Tibetan Villages along the way to Pisang

November 9th, 2009: Day 4 of Circuit

At 6 am, the sound of bad Asian pop music begins blaring from somewhere, all distorted and scratchy. I don’t know where it’s coming from but it strikes me really funny. At first I thought it was someone sleeping through their alarm clock and I was cracking up imagining any alarm clock being this loud. When it continued to play for several minutes, however, my curiosity pulled me from bed and led me outside towards the source. Soon I realized that the music was coming from a monastery sitting high up on a hill, blasting this terrible music out of little speakers for all the valley to hear. I stood there looking up at the monastery with a big smile thinking to myself: don’t try to understand– all you can do is smile– welcome to Nepal.

Yesterday, we crossed a line into the part of the Annapurna Circuit where the villages and culture are now characteristically Tibetan Buddhist. There are prayer-wheels that line the thoroughfare, and as you walk along you spin each of the wheels, honoring Buddha and sending your prayer. There are colorful prayer-flags strewn about the trees and building, dancing in the wind. There are shrines along the trail and piles of rocks with chiseled inscriptions of Buddhist mantras. It’s very different than the Brahmin villages from the first few days of the trek.

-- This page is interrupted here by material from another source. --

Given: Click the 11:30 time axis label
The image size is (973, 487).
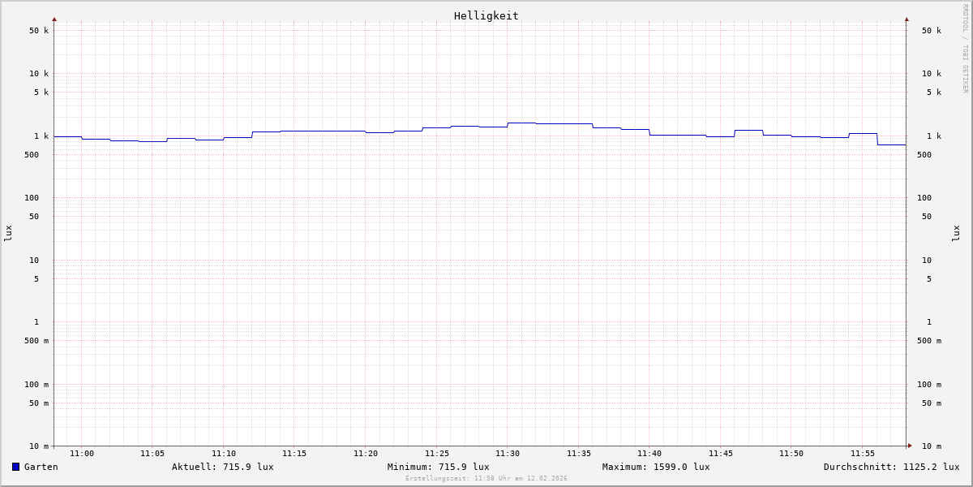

Refreshed and happy from last night’s merry encounter with the Czechs, I began my day’s hike with extra zing in my step. I cued up Coldplay in my iPod and began cranking on down the trail. The day is a gift: the skies are blue, the sun is shining, and the trail is surprisingly flat all the way to Pisang as we pass through an evergreen forest and walk along the river. Every day the views continue to get increasingly dramatic. The massive snow-capped Annapurna is beside us and I can’t stop observing it in the many angles under the sun. It’s completely awe-inspiring.